Julie Elliott, MP for Sunderland Central, said she believed people took "cuts to local councils, to the health service, insecurity in work" out on the EU and gave it a "kicking".
But Leave Sunderland organiser Richard Elvin called the result "fantastic".
Newcastle was the only area to vote Remain. The other 11 voted Leave.
UKIP's Mr Elvin said: "It's an absolutely fantastic result. Who could have predicted 61.5% against 38.5%?
"We had a feeling when we were walking the streets, knocking on the doors, that we were going to be on the winning side this time and we were proved correct. We're absolutely delighted."
Ms Elliott said: "Obviously we're very disappointed with the result, we've campaigned very hard to get a Remain vote, but I think this is about people feeling really let down."
Northumberland voted Leave with the leader of the county council expressed concern, saying it had benefited from millions of pounds of European investment.
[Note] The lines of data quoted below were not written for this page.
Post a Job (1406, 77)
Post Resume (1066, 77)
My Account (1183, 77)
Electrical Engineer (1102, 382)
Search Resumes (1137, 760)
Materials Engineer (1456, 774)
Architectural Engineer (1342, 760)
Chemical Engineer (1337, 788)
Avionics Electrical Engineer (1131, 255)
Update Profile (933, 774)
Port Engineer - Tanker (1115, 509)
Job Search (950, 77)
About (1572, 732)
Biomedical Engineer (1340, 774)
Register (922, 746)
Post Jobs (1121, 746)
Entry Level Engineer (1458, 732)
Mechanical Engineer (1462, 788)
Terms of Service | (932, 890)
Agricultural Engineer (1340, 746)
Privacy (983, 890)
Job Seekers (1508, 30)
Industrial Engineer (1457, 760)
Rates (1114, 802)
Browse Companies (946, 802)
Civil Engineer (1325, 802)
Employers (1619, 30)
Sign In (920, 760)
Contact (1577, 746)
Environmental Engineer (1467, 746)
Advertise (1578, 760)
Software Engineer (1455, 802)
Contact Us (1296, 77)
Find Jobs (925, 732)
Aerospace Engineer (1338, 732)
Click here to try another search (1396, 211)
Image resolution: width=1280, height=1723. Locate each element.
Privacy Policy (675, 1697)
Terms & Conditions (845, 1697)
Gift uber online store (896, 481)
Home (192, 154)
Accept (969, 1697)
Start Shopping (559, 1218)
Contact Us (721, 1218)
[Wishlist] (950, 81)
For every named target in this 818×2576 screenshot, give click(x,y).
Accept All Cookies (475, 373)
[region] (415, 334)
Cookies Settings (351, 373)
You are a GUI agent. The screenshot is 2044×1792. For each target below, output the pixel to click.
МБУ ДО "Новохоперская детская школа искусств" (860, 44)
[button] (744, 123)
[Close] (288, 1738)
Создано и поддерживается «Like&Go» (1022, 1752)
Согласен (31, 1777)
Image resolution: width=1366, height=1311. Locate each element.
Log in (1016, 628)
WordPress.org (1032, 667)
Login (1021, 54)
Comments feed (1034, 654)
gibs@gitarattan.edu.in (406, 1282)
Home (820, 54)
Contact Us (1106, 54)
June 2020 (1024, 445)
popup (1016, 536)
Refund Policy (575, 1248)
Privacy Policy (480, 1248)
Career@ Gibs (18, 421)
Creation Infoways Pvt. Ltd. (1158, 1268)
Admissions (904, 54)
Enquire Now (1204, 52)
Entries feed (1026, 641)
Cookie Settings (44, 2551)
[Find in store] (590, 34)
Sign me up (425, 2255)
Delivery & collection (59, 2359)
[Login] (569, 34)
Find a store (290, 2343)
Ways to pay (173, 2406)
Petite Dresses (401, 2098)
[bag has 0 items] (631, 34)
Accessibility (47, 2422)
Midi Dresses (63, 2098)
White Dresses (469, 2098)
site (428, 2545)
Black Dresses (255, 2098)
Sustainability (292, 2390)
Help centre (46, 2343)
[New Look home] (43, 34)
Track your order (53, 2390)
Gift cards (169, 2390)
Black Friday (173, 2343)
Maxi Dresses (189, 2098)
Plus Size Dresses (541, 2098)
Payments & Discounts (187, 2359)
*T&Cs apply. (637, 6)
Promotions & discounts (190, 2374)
Councillor Grant Davey said: "Services will be damaged and jobs will be lost if this government doesn't immediately deliver a plan to replace this now lost funding."
The Bishop of Newcastle, the Rt Rev Christine Hardman, called for people in the region to "build bridges, not divisions", in the wake of the referendum vote.
She said: "In the North East, as in many parts of the country, the sharpness of the debate and the divisions it has highlighted pose a challenge for us as we move forward into the future.
"As someone who is inspired by Christian hope, I believe that the task is now for us to unite, to build a generous, outward-looking, and welcoming country.
"The call is to build bridges not divisions."